## [WORK ITEM]
Your reply should hold the line containing "This screenshot has height=481, width=887." and every later line of the records, reproduced exactly, and no other lines.

[Start of section]

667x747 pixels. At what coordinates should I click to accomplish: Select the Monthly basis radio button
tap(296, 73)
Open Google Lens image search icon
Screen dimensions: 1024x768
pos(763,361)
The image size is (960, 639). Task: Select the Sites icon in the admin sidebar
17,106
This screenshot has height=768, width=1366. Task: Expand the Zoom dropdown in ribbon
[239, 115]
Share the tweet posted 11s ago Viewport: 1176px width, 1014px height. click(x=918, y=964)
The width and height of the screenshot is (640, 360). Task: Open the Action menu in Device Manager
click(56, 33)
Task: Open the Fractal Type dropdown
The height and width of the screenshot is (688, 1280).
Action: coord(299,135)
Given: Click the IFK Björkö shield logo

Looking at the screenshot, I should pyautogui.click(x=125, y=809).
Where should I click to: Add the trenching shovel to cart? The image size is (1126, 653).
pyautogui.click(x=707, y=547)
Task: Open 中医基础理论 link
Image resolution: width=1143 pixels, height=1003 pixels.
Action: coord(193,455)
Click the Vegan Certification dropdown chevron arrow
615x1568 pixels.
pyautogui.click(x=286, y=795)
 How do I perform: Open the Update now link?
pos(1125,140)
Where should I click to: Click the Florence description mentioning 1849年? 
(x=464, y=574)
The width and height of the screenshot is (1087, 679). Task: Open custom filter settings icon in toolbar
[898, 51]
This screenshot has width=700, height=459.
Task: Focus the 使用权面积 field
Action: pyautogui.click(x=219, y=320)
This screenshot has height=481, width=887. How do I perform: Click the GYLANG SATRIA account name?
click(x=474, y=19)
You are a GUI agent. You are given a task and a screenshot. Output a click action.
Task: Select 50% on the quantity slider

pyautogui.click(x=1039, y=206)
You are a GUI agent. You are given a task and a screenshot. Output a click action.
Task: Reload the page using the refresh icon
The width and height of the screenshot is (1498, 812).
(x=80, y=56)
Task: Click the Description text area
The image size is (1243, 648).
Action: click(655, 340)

[End of section]

## [RESULT BELOW]
This screenshot has height=481, width=887. How do I perform: Click the GYLANG SATRIA account name?
click(x=474, y=19)
You are a GUI agent. You are given a task and a screenshot. Output a click action.
Task: Select 50% on the quantity slider

pyautogui.click(x=1039, y=206)
You are a GUI agent. You are given a task and a screenshot. Output a click action.
Task: Reload the page using the refresh icon
The width and height of the screenshot is (1498, 812).
(x=80, y=56)
Task: Click the Description text area
The image size is (1243, 648).
Action: click(655, 340)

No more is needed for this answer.